My good friend Brad -- himself a brewery owner these days -- came in from Riverside to pay his respects, and so we got a Lyft van-full of the old gang together and headed up there for the last day.

There are pictures. I don't have them yet. Hopefully I'll get them later and be able to post them.

It was bittersweet. The fridge was mostly empty; most of the items on the menu, food or drink, were sold out. The life-size monk statue had already gone, as had one of the two dartboards.

The writing was literally on the wall; people had been saying their goodbyes in silver Sharpie for months (if one message, dated March, is anything to go on).

We had a few rounds, and then we walked a block south to McFate -- that's my regular watering hole these days. My friends hadn't been there yet, but they were interested in checking it out. There was a nice bit of symmetry: saying goodbye to the old spot, and hello to the new one.

The details of the day are a little hazy. I remember we told old stories, and I laughed some belly laughs.
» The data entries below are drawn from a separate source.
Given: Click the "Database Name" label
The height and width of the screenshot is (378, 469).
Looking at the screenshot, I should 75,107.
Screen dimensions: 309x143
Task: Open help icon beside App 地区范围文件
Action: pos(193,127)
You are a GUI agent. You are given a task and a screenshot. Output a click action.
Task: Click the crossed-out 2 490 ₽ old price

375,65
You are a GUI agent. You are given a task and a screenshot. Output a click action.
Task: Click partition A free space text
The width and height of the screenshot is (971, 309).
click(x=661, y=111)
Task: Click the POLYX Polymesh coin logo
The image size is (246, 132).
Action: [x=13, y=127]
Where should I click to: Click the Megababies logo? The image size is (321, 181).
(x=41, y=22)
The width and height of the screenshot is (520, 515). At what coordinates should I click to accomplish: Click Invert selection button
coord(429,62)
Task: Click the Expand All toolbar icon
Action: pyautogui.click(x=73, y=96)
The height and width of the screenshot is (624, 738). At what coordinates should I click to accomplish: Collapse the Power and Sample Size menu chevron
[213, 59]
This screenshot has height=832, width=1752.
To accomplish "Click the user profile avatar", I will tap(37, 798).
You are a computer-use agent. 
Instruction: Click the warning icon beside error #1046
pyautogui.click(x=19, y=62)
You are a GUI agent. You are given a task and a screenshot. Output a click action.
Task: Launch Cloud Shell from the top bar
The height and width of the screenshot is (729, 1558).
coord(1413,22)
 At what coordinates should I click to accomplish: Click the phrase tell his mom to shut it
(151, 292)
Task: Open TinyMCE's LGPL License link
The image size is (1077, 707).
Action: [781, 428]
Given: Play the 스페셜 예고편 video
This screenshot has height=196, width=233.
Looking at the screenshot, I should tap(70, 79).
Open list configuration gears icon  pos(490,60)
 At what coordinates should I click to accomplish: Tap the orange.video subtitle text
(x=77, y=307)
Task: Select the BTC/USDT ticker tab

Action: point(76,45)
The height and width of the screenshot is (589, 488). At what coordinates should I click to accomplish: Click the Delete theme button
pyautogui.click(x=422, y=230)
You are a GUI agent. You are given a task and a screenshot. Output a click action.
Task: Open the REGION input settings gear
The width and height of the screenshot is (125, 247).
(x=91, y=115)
I'm pretty sure I only drank five beers, and I paced myself, with a glass of water after each. But I do have a tendency to make a beeline for the highest-alcohol beer on the menu when I don't have to drive. (I can recommend the beers I drank at McFate, but can't remember their names. There was an IPA called Hazy something, and a Scotch-aged something or other.)

I'll miss Papago. I hope it reopens someplace. At any rate, it was good to get the band back together for a day, and talk about the good old days.